Cameron’s statement began with Labour MPs shouting ‘where’s Clegg?’

Labour MP Kevin Brennan said: ‘Just for the sake of clarity, can the Prime Minister tell the House, where is the Deputy Prime Minister and why isn’t he here for this extremely important statement?’

Cameron replied: ‘The Deputy Prime Minister agreed the negotiating stance. I’m not responsible for his whereabouts and I’m sure he’s working extremely hard.’

Labour leader Miliband questioned why Clegg was not in the House of Commons, saying the PM could ‘not even persuade’ his deputy of the merits of his actions.

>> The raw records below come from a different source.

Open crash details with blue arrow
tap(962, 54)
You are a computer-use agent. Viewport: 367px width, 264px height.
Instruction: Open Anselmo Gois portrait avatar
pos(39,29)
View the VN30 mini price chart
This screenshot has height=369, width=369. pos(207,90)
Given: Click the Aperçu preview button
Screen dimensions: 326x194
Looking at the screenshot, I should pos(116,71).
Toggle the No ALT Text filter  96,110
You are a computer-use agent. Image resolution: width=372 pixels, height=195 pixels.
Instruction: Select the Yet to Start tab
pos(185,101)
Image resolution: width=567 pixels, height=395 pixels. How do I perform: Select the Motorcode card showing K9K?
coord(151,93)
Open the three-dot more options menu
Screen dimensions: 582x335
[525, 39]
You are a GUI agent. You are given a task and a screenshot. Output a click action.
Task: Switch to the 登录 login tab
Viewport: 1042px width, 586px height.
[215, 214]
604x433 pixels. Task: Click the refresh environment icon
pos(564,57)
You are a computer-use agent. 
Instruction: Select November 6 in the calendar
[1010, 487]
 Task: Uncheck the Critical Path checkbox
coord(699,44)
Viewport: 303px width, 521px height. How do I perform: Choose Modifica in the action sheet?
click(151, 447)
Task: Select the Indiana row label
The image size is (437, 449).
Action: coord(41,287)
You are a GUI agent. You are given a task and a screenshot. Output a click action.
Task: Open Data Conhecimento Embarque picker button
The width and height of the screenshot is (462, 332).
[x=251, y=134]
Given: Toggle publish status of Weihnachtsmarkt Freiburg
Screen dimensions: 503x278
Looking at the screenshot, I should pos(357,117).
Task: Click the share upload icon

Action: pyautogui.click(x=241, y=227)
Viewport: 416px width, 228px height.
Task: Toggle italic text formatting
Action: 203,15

Cameron insisted he had agreed his negotiating stance with his LibDem partners before the summit and the two parties had to ‘put aside differences’ to work in the national interest.

Cameron opened his speech by telling the House of Commons: ‘The crisis in the eurozone is having a chilling effect on Britain’s economy.’

Cameron said vetoing the treaty was ‘not an easy thing to do but it was the right thing to do’.

Former LibDem leader Sir Menzies Campbell said it was ‘vital’ for the UK to remain an engaged member of the EU.

LibDem MP Martin Horwood said international investors needed reassuring that the UK remained ‘at the heart of European decision-making.’

Labour leader Miliband quoted Lord Heseltine, who said: ‘You can’t protect the interests of the City by floating off into the middle of the Atlantic.’

Conservative MP Sir Peter Tapsell said: ‘Without the long-delayed and still unpromised massive support of the European Central Bank and the Bundesbank the euro is doomed and as Chancellor Merkel has said the European Union with it.’

Miliband said the Prime Minister had gained nothing from the negotiations and had ‘given up his seat at the table’.

‘He has come back with a bad deal for Britain,’ he said. ‘Far from protecting our interests, he has left us without a voice.’

When Nadine Dorries accused deputy prime minister Clegg of ‘cowardice’ for refusing to sit beside him during the debate, Cameron replied: ‘We are in a coalition and in a coalition parties cannot achieve all the things they want to achieve.

‘The Liberal Democrats did agree to the negotiating strategy that we pursued.’

French president Sarkozy said yesterday that there are now clearly ‘two Europes’, following last week’s summit in which the UK vetoed EU treaty changes.

Nicolas Sarkozy said he and Chancellor Merkel of Germany did everything they could to persuade the UK to sign up to the EU deal to tackle the debt crisis.

He told Le Monde the agreement marked ‘the birth of a different Europe’.

Sarkozy said that there is one Europe ‘which wants more solidarity between its members and regulation, the other is attached solely to the logic of the single market’.